• [BRIEF]: All lines from the one with "This screenshot has width=800, height=360." through the final line of the records below must be written out exactly, with no other text.

──────── DATA SHOWN ────────

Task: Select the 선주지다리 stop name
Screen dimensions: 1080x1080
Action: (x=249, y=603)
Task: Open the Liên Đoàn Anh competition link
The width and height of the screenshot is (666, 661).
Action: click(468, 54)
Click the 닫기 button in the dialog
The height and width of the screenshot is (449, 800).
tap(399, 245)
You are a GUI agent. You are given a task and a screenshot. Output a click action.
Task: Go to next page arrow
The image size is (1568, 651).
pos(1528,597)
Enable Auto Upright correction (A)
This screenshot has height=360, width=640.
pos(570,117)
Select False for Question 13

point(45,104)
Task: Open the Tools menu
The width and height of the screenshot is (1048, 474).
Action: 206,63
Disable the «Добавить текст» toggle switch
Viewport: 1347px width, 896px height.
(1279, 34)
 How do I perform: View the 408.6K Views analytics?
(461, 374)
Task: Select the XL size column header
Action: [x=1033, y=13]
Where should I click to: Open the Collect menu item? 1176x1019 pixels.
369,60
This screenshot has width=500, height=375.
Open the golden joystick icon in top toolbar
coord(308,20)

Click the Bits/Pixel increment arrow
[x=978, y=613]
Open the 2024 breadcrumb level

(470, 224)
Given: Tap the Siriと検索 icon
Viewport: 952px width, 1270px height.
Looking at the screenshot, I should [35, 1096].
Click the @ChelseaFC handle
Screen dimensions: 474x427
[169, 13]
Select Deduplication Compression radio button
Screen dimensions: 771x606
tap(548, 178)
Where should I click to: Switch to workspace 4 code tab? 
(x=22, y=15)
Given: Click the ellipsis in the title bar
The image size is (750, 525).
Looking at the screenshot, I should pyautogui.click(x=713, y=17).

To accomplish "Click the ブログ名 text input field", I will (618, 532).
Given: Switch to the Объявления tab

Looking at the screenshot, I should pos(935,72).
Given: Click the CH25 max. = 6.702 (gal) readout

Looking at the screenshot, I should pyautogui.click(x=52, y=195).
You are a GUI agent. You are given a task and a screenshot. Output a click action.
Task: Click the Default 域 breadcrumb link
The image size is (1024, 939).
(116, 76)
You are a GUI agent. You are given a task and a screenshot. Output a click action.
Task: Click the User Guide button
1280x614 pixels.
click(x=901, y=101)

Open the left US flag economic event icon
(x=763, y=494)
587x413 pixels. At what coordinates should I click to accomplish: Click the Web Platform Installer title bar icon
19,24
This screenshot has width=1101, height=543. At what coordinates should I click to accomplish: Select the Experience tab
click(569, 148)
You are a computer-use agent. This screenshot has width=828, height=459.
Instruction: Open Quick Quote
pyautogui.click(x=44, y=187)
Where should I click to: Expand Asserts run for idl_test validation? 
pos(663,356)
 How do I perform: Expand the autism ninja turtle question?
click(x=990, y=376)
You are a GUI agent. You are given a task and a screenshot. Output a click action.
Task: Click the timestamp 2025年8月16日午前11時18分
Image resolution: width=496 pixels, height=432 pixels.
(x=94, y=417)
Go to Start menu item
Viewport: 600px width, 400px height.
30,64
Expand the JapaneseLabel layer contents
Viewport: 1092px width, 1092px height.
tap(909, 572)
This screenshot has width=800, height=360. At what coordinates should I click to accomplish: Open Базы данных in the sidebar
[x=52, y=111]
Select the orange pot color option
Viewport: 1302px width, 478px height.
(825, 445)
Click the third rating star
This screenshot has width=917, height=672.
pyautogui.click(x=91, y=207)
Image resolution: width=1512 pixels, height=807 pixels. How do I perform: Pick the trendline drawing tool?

────────

• [YOUR RESPONSE]:
This screenshot has width=800, height=360. At what coordinates should I click to accomplish: Open Базы данных in the sidebar
[x=52, y=111]
Select the orange pot color option
Viewport: 1302px width, 478px height.
(825, 445)
Click the third rating star
This screenshot has width=917, height=672.
pyautogui.click(x=91, y=207)
Image resolution: width=1512 pixels, height=807 pixels. How do I perform: Pick the trendline drawing tool?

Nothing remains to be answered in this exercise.